Early members of this group lived in the eastern Mediterranean region and western Asia, where they likely coexisted for a time with other hominids such as Neandertals. Excavations in Israel’s Kebara Cave (Mount Carmel) have unearthed Neandertal skeletons as recent as 60,000 years old, indicating that there was both geographic and temporal overlap of these two hominids.
Some members bearing mutations specific to haplogroup N formed many groups of their own which went on to populate much of the rest of the globe. These descendants are found throughout Asia, Europe, India, and the Americas. However, because almost all of the mitochondrial lineages found in the Near East and Europe descend from N, it is considered a western Eurasian haplogroup.
After several thousand years in the Near East, member of this group began moving into unexplored nearby territories, following large migrating game herds across vast plains. These groups broke into several directions and made their way into territories surrounding the Near East. Today, descendants of haplogroup N individuals who headed west are prevalent in Turkey and the eastern Mediterranean; they are found farther east in parts of central Asia and the Indus Valley of Pakistan and India. And members of the haplogroup who headed north out of the Levant across the Caucasus Mountains have remained in southeastern Europe and the Balkans. Importantly, descendants of these people eventually went on to populate the rest of Europe, and today comprise the most frequent mitochondrial lineages found there.
Haplogroup U
Because of the great genetic diversity found in haplogroup U, it is likely that it developed around 50,000 years ago. The very old age of haplogroup U and its subgroups has led to a wide distribution; today they habor specific European, northern African, and Indian components, and are found in Arabia, the northern Caucasus Mountains, and throughout the Near East.

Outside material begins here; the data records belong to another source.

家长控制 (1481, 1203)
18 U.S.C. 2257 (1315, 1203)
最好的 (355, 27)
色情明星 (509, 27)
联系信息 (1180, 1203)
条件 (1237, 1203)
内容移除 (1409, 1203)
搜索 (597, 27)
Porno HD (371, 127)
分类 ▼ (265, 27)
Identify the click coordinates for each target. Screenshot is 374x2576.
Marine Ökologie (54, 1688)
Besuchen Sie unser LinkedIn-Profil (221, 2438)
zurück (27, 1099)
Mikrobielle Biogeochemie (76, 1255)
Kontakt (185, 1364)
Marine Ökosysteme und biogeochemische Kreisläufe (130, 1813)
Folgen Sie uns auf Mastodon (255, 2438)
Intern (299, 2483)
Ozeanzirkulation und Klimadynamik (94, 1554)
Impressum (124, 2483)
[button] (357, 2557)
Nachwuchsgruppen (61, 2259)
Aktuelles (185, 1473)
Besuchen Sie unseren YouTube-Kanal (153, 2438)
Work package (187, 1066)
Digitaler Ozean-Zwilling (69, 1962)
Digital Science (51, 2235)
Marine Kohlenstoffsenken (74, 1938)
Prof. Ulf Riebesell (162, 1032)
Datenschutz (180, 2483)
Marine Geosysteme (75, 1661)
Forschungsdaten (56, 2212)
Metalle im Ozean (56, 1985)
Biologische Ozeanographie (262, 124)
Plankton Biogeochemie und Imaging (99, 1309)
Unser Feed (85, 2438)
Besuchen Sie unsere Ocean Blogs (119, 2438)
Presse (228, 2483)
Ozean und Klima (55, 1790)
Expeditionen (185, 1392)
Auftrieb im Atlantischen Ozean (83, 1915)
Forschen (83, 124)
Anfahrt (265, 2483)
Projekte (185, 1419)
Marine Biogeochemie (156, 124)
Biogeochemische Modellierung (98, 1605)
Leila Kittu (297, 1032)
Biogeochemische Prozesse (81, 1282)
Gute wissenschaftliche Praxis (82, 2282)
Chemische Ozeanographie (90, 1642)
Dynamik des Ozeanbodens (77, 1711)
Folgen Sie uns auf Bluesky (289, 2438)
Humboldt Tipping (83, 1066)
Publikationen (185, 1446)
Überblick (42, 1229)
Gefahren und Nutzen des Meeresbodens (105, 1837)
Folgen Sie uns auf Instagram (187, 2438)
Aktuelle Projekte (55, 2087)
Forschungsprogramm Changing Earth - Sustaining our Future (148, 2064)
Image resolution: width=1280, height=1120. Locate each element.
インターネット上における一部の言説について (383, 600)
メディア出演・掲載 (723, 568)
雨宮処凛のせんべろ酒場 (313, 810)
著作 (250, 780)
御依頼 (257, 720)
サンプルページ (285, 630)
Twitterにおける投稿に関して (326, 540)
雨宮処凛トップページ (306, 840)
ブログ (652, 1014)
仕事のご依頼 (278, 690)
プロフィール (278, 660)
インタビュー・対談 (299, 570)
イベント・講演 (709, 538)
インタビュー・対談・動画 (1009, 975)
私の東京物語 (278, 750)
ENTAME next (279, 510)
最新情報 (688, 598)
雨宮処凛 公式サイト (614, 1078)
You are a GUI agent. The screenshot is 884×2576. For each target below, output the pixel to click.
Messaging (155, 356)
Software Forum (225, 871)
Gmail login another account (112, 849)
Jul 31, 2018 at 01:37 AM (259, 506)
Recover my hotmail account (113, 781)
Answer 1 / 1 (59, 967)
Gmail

While some members headed north into Scandinavia, or south into North Africa, most haplogroup U individuals come from a group that moved northward out of the Near East. These women crossed the rugged Caucasus Mountains and moved on to the steppes of the Black Sea. From there, they continued west until they reached the grasslands near the present-day Baltic states and western Eurasia. This region became their home base for further movements north and west. Today Haplogroup U members are found in Europe and the eastern Mediterranean at frequencies of almost 7 percent of the population.